# NJ Bear Hunt Reinstated?!?!?!



## Jerry/NJ (Jan 17, 2003)

Like I said in another post...when the week of bear season is over, then believe it. Remember what type of people we are dealing with. The Commish can say it is on now and after opening day, stop the hunt at his discretion (which was the plan for last year if we had a hunt). This is NJ.


----------



## dbowers (Mar 24, 2004)

I hear yea Jerry, but atleast its some news that is for the better. In a state like NJ any I guess any pro-hunting news is good news.


----------



## Jerry/NJ (Jan 17, 2003)

Yes Dave it is good news and I wasnt directing that to you, but all of us in general. I would hate to be someone from afar and trying to figure out my vacation, etc. for a NJ bear hunt........sure will make you grab a cold :beer:


----------



## TMan51 (Jan 25, 2004)

Check this out, some gay guy, a governor, married to a straight women, puts his flower scented buddies into political positions for all sorts of critical posts and appointments. Then when he get's caught stealing from the public, and bending his appointees over the desk, he becomes a lawyer.

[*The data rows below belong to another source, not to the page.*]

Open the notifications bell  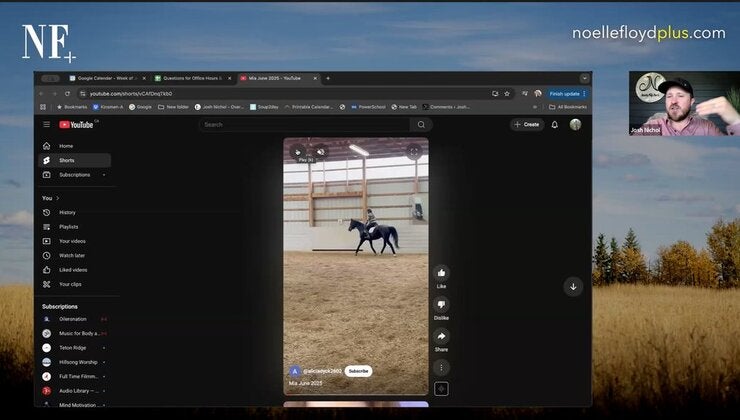(x=555, y=125)
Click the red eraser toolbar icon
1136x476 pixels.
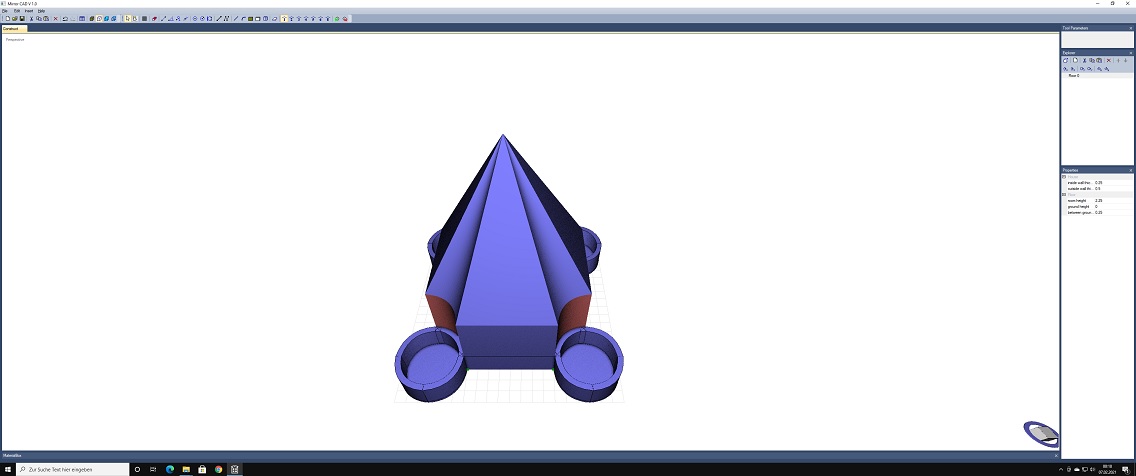click(154, 18)
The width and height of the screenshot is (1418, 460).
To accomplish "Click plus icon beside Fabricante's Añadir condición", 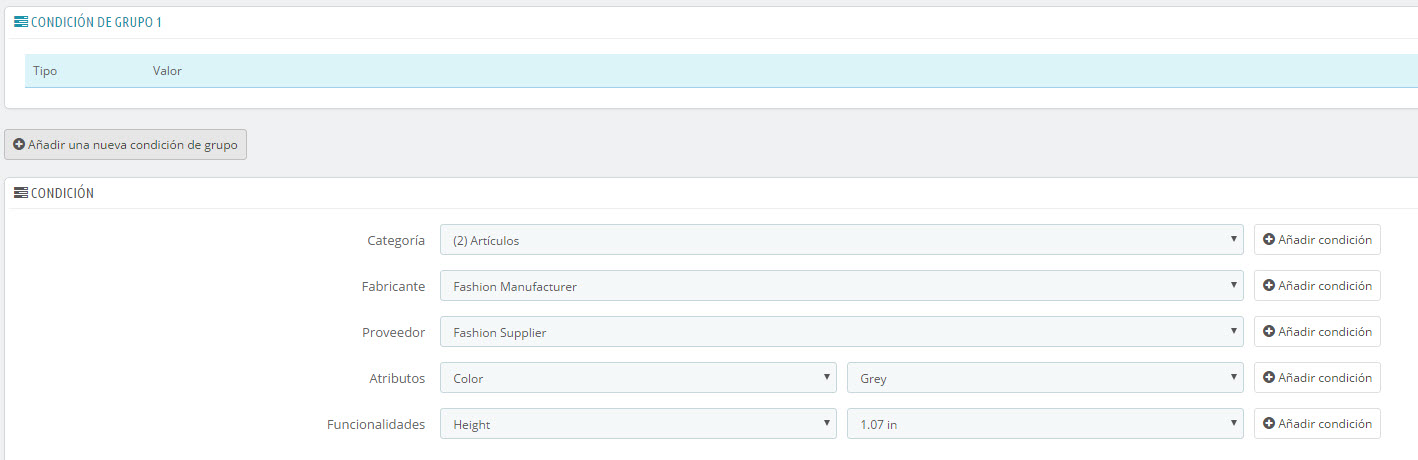I will click(1269, 286).
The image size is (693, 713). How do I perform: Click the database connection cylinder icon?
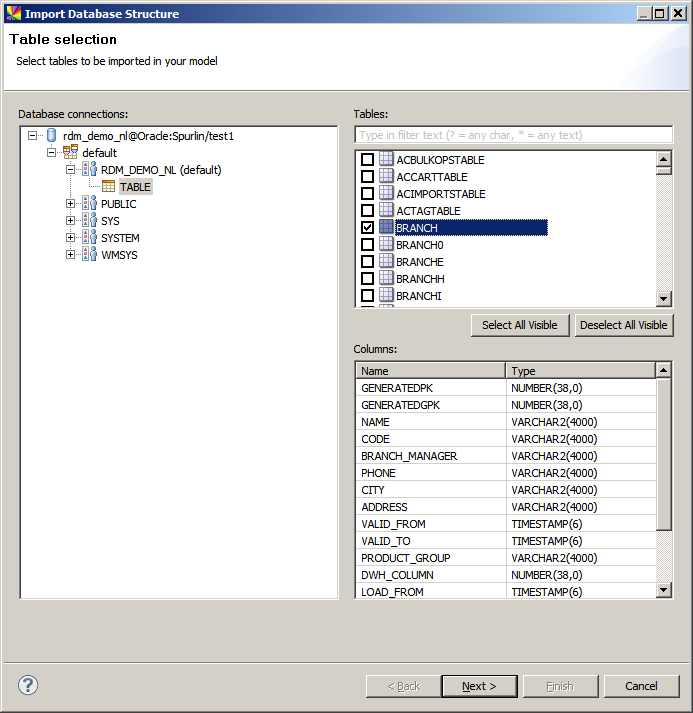(52, 136)
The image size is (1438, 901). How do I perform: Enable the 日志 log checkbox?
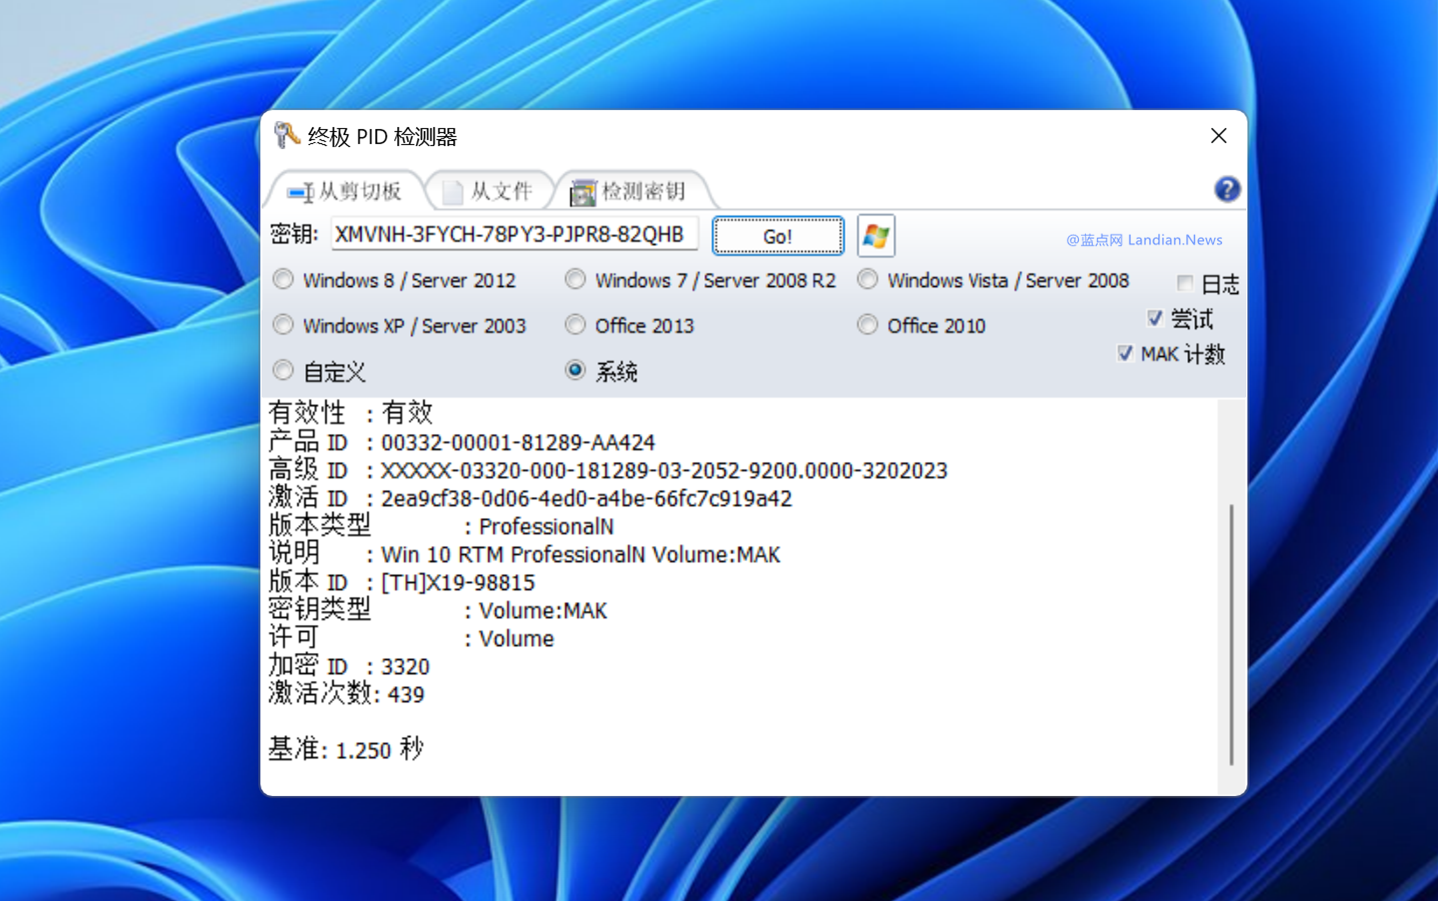coord(1185,283)
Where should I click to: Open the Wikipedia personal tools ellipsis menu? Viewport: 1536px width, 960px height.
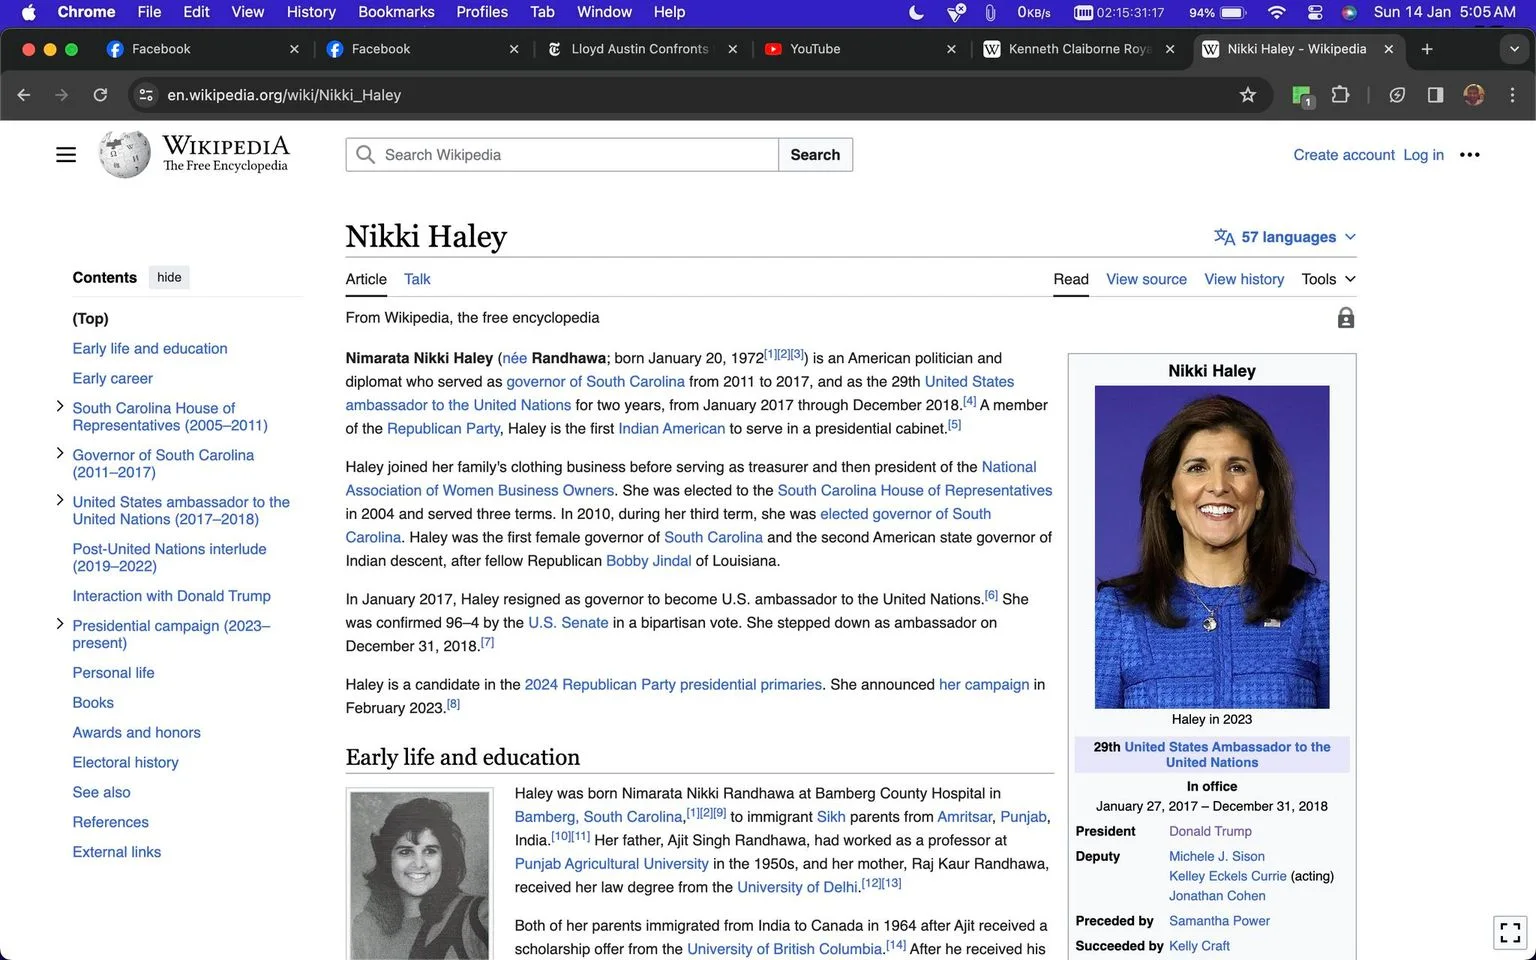pyautogui.click(x=1469, y=155)
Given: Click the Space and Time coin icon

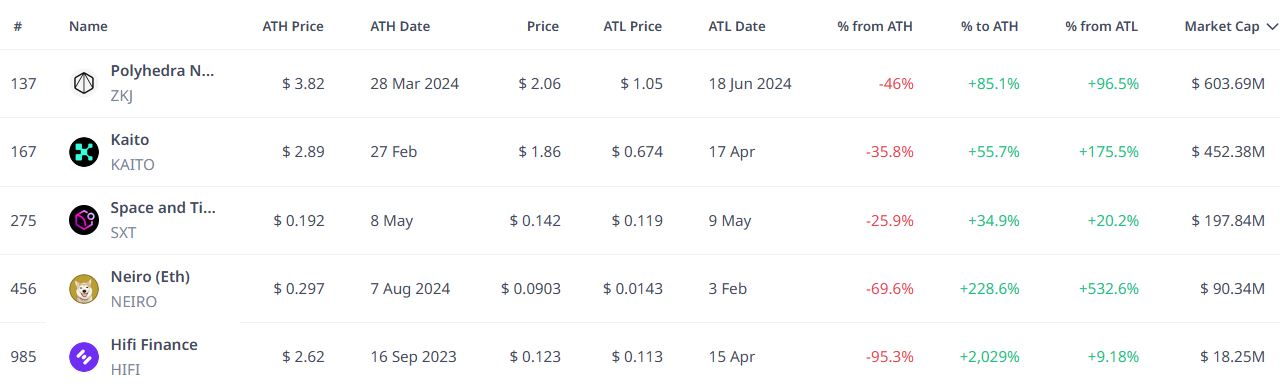Looking at the screenshot, I should [84, 220].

Now you'd think that would invalidate his appointments, but in NJ, this is eqiuvalent to "good". This "save the poor bears" ahole is not gonna approve a bear hunt, and it's his political platform for avoiding and obscuring paragraph 1.


----------



## Mr. October (Feb 15, 2003)

I don't know . . . it was easy for Commissioner Campbell to point at warm, fuzzy little black bear cubs and tout how effective Bear Condoms would be in population control . . . right up until the little boy almost became bear food. Even the biggest teddy-bear lovin' suburban soccer mom isn't going to have problems making choice between the bear or her little boy. 

I don't want to see anyone get hurt but if NJ keeps f#[email protected]#$# around with bear season you will see attacks on people as the population gets pushed to it's limits.


----------